Since the 360 degree feedback process can be implemented in all types of industries, locations, and companies with diverging cultures, it is difficult to offer a one size fits all approach.
Generally speaking there are key common best-practices one could summarize which help give direction. Listening to your company’s culture, management style and most importantly people first is key in making proper decisions and formats.
In this segment we will discuss some of the highly effective 360-degree feedback best practices we've accumulated over our more than 20 years experience.

1. Planning:
360 degree feedback systems can be time-consuming ventures for both employees and management. Therefore, planning ahead will definitely curb the amount of time being spent on repetitive things. Planning ahead will not only save you the headache further down the line, but allow employees and teams to get so much more out it. So what are the goals you are looking to achieve through multisource feedback? This includes the number of times the subject (person being reviewed) should be evaluated, the length of the surveys, and the type of software application used. In addition to conducting the survey, it is also crucial that time and resources are allocated for the analysis and follow-up of results.

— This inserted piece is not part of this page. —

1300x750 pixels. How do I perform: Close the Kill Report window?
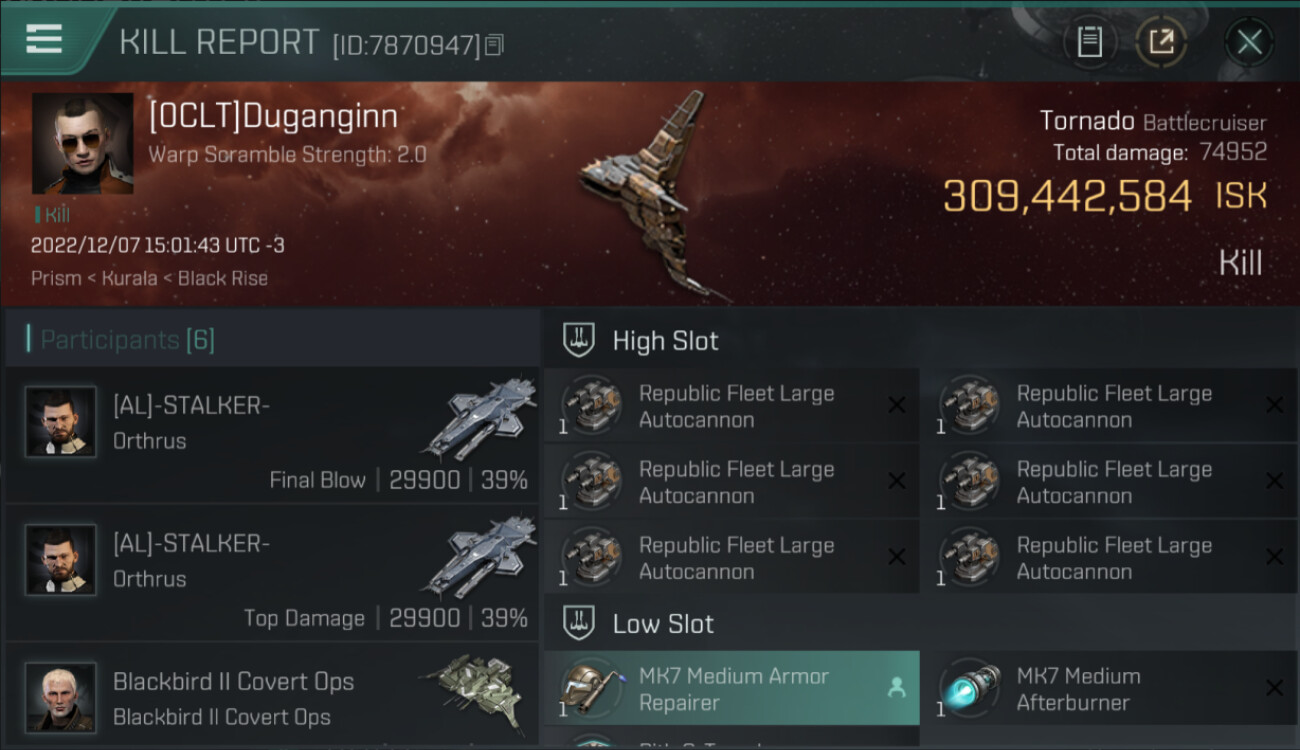click(x=1249, y=42)
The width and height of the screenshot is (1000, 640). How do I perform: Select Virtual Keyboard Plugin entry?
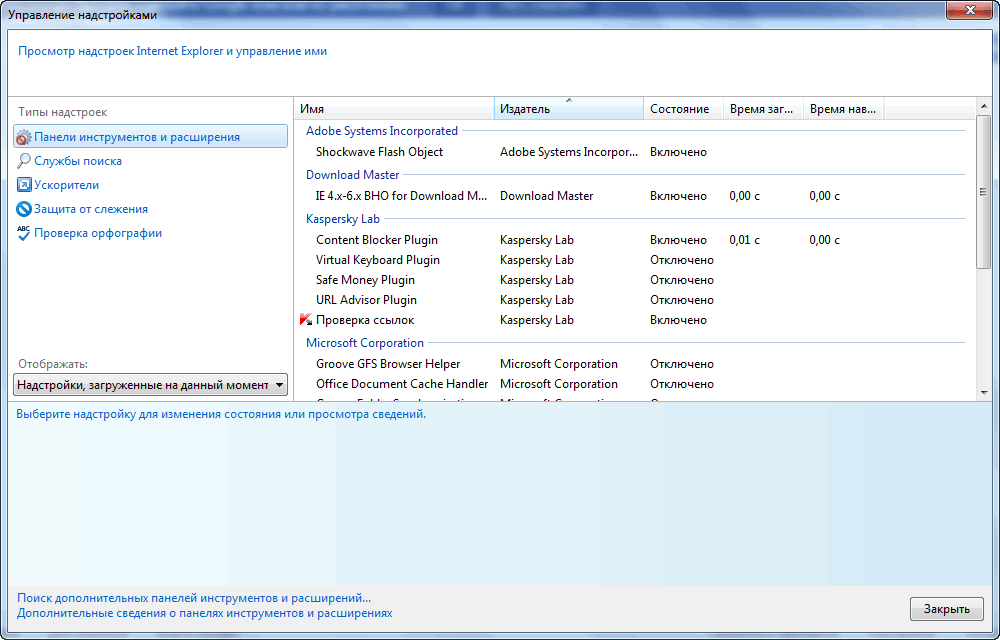[x=378, y=260]
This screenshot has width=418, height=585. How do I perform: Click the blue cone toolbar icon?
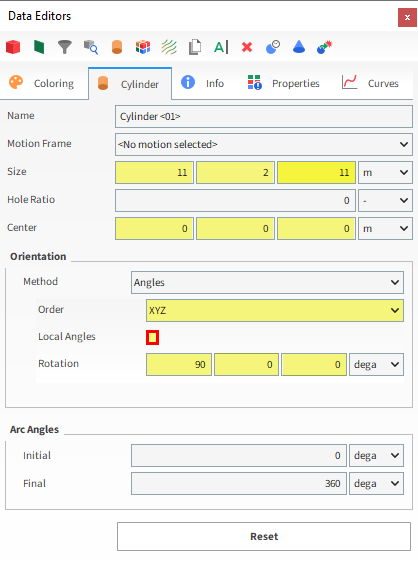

2. Evaluate the purpose of 360-degree feedback
The purpose of a 360 degree feedback systems is to cultivate and leverage employee development, productivity, and performance. Avoid setting up feedback metrics programs to address bonus pay structures, disciplinary actions, or employee dismissal strategies. Conducting a 360 degree feedback survey for the wrong reasons will cause employees to become disenchanted with the entire process, and ultimately become wary of opening up to the organization. A 360 feedback appraisal process is about continuous development in an organization, not about quantifying a specific objective or one-time performance approval.
3. Leadership support
Employees should believe in the feedback process. If members of management and leadership don’t believe and support the feedback process, this will have a detrimental effect on the overall efficacy of the learning environment. This is where communication from leadership plays an important role in setting up the right working environment to grow. Leadership should communicate the advantages so that employees gain trust and are able to realize their efforts are helpful to the overall process and their personal development.
Find a good person within a team or management to exchange ideas about how the performance evaluations will impact the team and personal development goals.

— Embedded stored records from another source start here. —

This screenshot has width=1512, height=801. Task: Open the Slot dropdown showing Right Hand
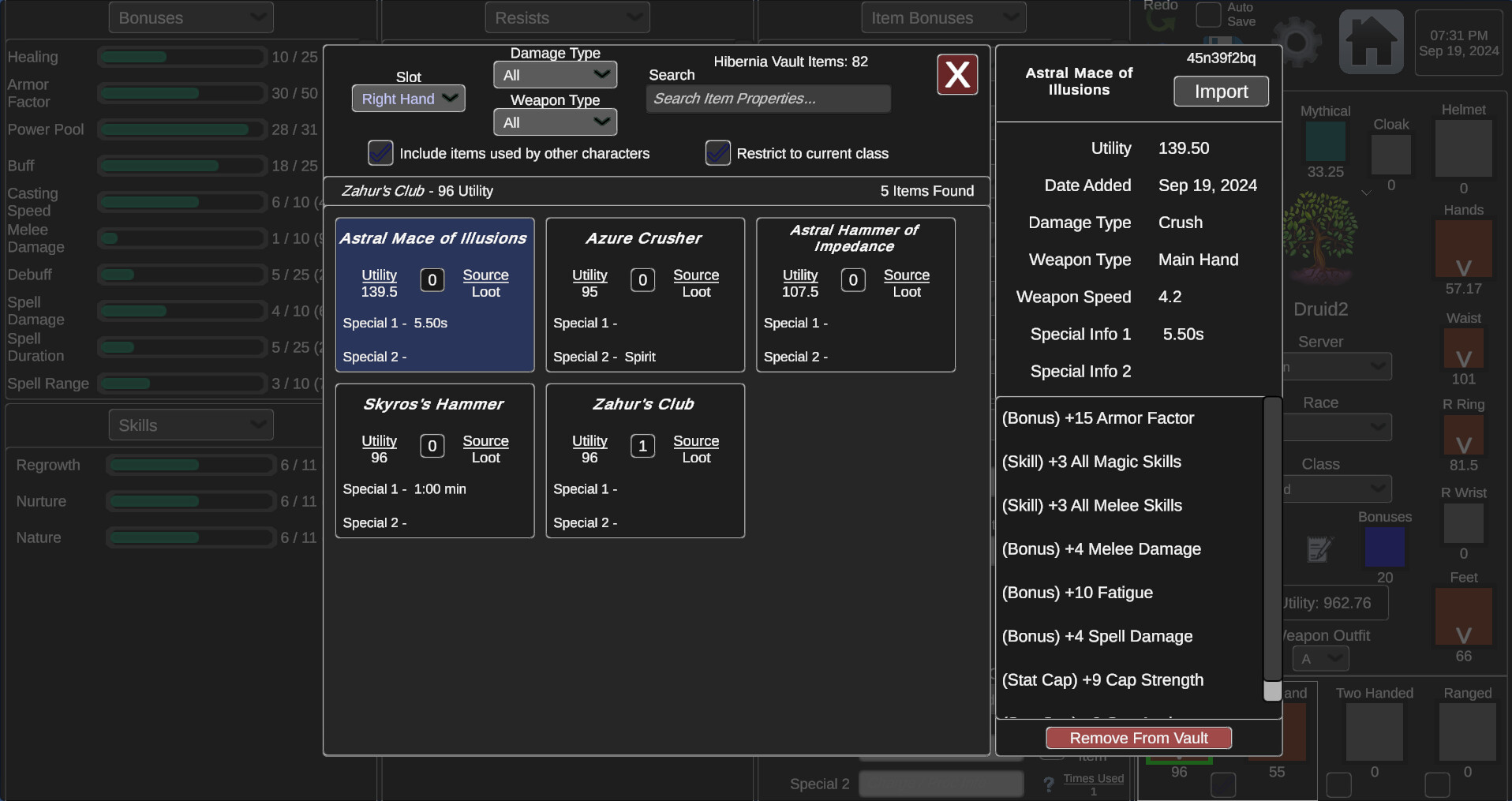click(407, 98)
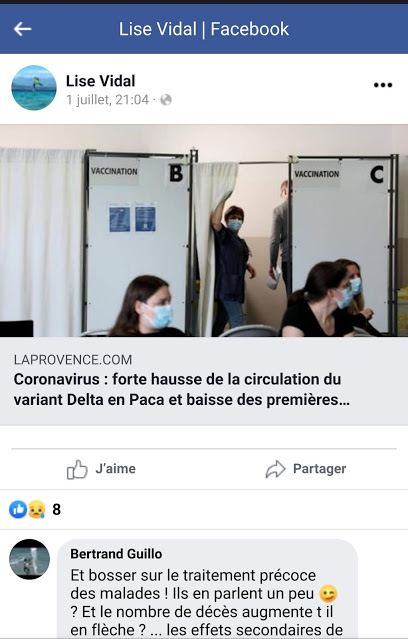
Task: Click the blue like reaction icon
Action: [18, 509]
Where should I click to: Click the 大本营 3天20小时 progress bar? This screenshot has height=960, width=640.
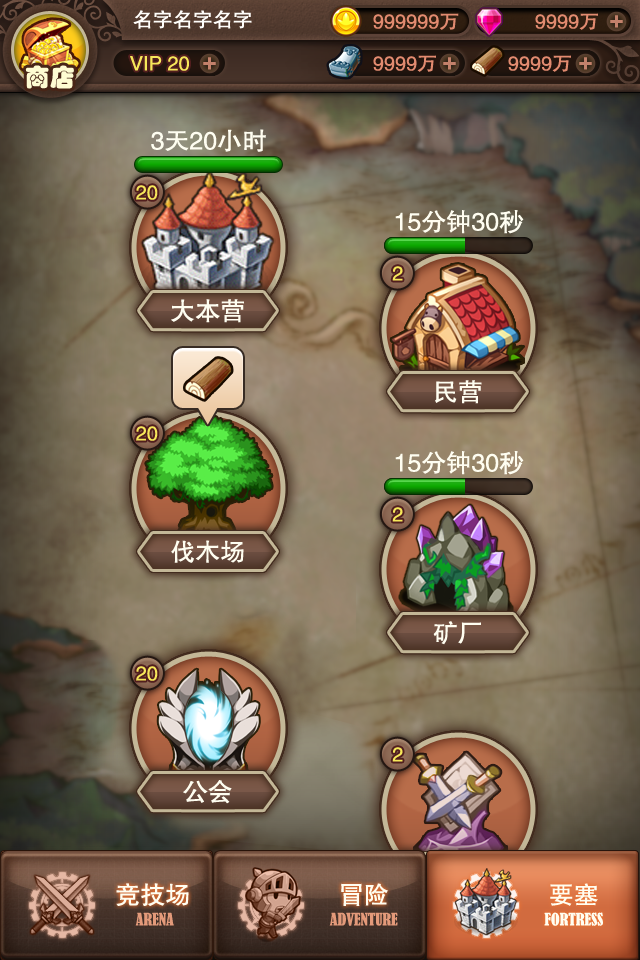[x=208, y=164]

4. Encourage goal oriented questions
Determine the right tone and formulation in the questions you pose to employees so they can leverage their strengths. Ask yourself, how do the questions you pose best translate to actionable goal oriented insights?
5. Establish credibility with team members
Communication is an important first step before deploying any feedback system. Whenever possible verbally or via email, state your objectives to the people being evaluated before a launch. Communicate who will be facilitating the survey, who will have reading rights and address any anonymity concerns employees may have.
6. Build trust
Using a third party service like Vision Metrics instils trust with respondents and subjects. By communicating the objectives and goals of a 360 degree feedback survey and who will have access to data will render greater participation within teams. For employees to fully embrace the 360 degree feedback process, they must be able to confide in the overall process.
7. Maintain consistency
An effective 360 degree feedback survey will ideally be conducted annually or bi-annually as it will help to benchmark any progress. Using the same competency frameworks throughout process ensures results remain comparable.
8. Positive question formulation
Formulate your question in a positive manner by avoiding negative constructs. The administrator of the 360 degree feedback program is responsible for setting the tone of the survey. Positivity gives the employees the mindset that change is encouraged by management.
9. Avoid survey overkill
- Keep the 360 degree review forms simple and short. It’s important that the surveys are not overloaded with too many questions as it will likely lessen attention spans and dilute results.
- We recommend no more than 35 questions and no more than 5 questions in metric category.
- Make sure every question is relevant and asked in the clearest most concise manner.
- Avoid asking more than one question within a question.
10. Invest in follow-up goals & discussions whenever applicable
A 360-degree feedback survey is designed to collect data from various stakeholders in your organization. The data is only helpful if strategically acted upon. The reviews can provide a foundation to leverage personal development strengths and address challenge areas. To ensure sustained development, follow-up with goal oriented actions that go beyond the data.